Figure 2. Impact of progressive training strategies on challenging background reconstructions. We empirically found that progressive training strategies as downsampling, adding Gaussian noise and changing the scale of learned Gaussians have a significant impact on the background objects with holes such as tree branches.
Ablation Study
We evaluate the contribution of tricks in Tab. 2 on MipNeRF360 – bicycle scene. Our tricks mutually benefits from each other to enable on-device learning. While Gaussian blurring helps to prune almost half of the Gaussians compared to 3DGS with a negligible accuracy loss, downsampling the image resolution helps to focus on the details by the progressive training and hence their mixture model lowers the training time and the Gaussian count by half. Significance score based pruning strategy improves the storage space the most among other tricks while masking Gaussians strategy results in lower number of Gaussians at its peak and at the end of learning. Enabling progressive Gaussian scale based training also helps to improve the accuracy thanks to having higher number of Gaussians with the introduced split strategy.
Table 2. Ablation study on tricks adopted by our approach using‘bicycle’ scene. Our tricks are abbreviated as BL: progressive Gaussian blurring, DS: progressive downsampling, SG: significance pruning, GM: Gaussian masking, SHM: SH masking, AT: accelerated training, DE: late densification, SC: progressive scaling. Our full model Trick-GS uses all the tricks while Trick-GS-small uses all but DE and SC.

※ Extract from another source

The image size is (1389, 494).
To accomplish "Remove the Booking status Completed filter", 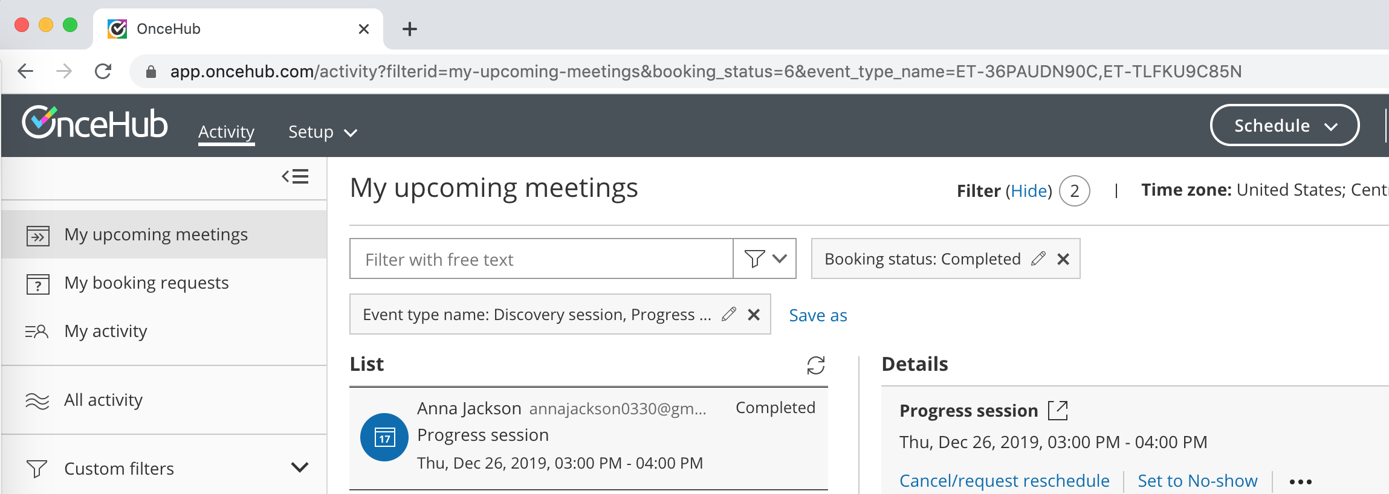I will tap(1063, 259).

Summary and Future Directions
We have proposed a mixture of strategies adopted from the literature to obtain compact 3DGS representations. We have carefully designed and chosen strategies from the literature and showed competitive experimental results. Our approach reduces the training time for 3DGS by 1.7×, the storage requirement by 23×, increases the FPS by 2× while keeping the quality competitive with the baselines. The advantage of our method is being easily tunable w.r.t. the application/device needs and it further can be improved with a post-processing stage from the literature e.g. codebook learning, huffman encoding. We believe a dynamic and compact learning system is needed based on device requirements and therefore leave automatizing such systems for future work.